Die Diskussion um die Verbrechen des spanischen Bürgerkrieges ist in Spanien erst seit einigen Jahren ein politisches und mediales Thema. Nach dem Tod Francos im Jahr 1975 wurde daran nicht gerührt: Der Übergang zur Demokratie nach fast vierzig Jahren faschistischer Diktatur war ein Balanceakt, bei dem sich die Linke wie die Rechte ideologisch zurücknahmen.

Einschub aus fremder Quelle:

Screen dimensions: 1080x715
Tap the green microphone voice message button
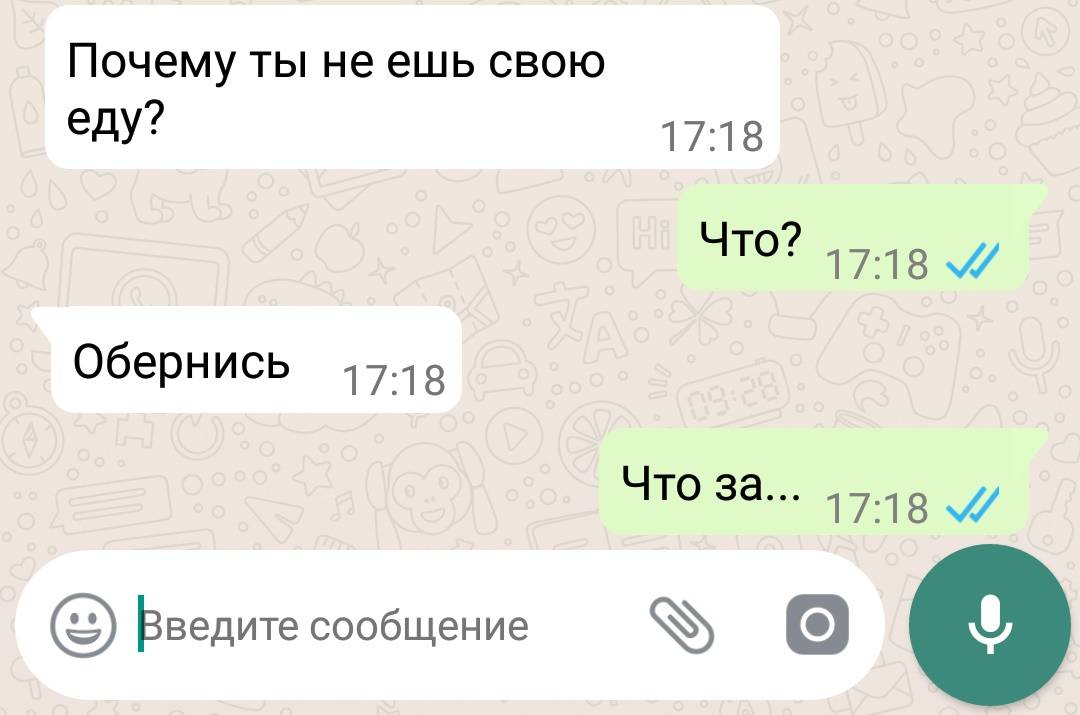coord(989,625)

Erst jetzt werden die Massengräber aus den Kriegsjahren und danach gekennzeichnet, Tote identifiziert, Verbrechen benannt. Deren juristische Aufarbeitung allerdings wird vermutlich nicht mehr stattfinden. So etwas wie Vergangenheitsbewältigung fand in Spanien außer unter Historikern lange Zeit vor allem in der Literatur statt.

Tonfall und Haltung haben sich in den letzten zehn Jahren dabei deutlich gewandelt. Die wütenden oder melancholischen Klagen und Anklagen älterer Autoren sind differenzierteren und nachdenklicheren Erzählungen gewichen, die den inzwischen allgemeinen Diskurs ergänzen.

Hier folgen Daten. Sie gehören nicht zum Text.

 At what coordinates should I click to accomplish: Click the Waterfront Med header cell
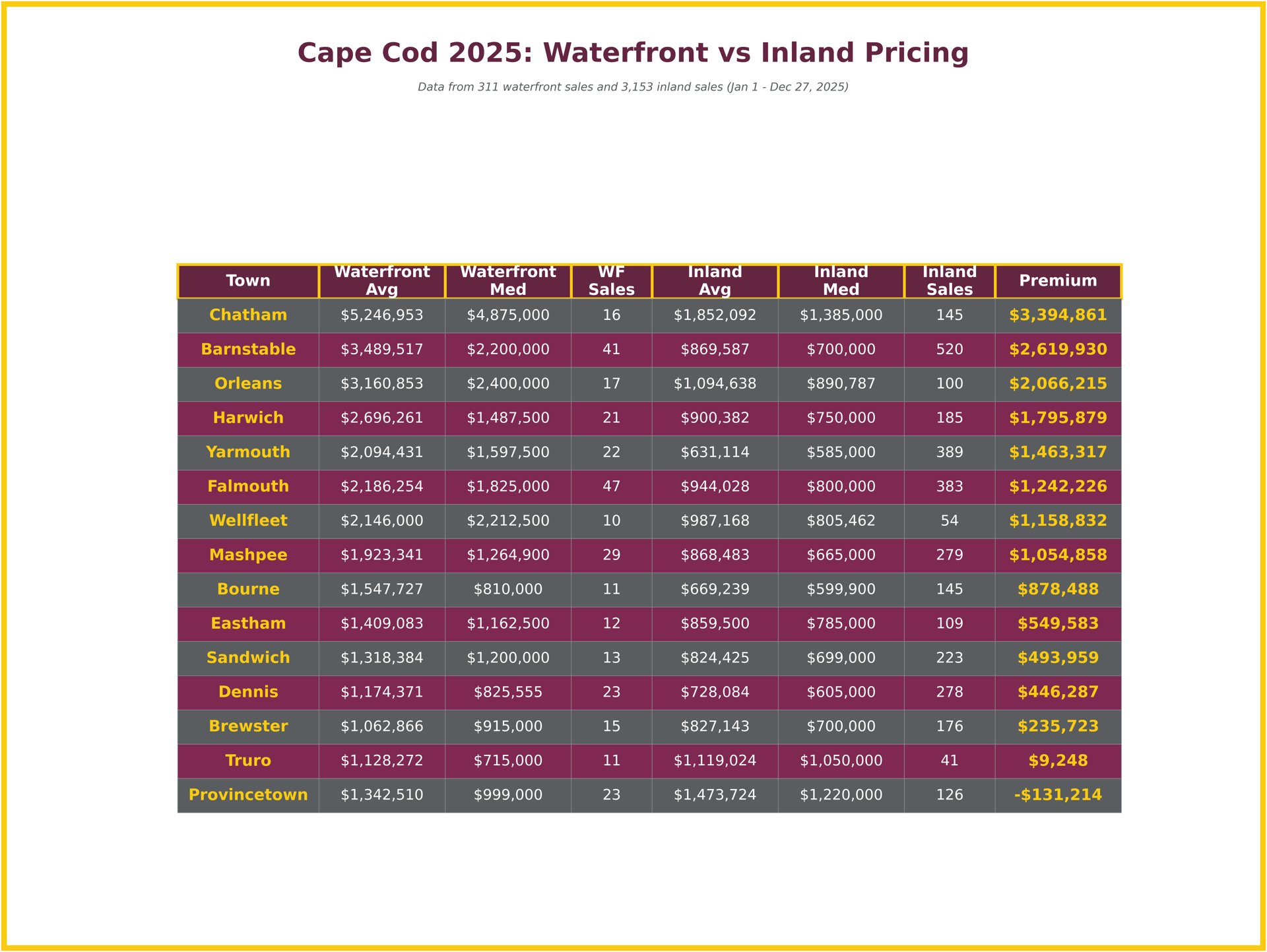pos(507,281)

Der Autor Ignacio Martínez de Pisón gehört zur Generation der Enkel der Kriegsteilnehmer und hat - nach seinem Aufsehen erregenden Buch über die Ermordung eines Spaniers im Intrigenspiel der sowjetischen Machtinteressen während des Bürgerkriegs – nun auch einen Roman vorgelegt: über die faschistischen italienischen Truppen an Francos Seite, rund 70.000 Mann.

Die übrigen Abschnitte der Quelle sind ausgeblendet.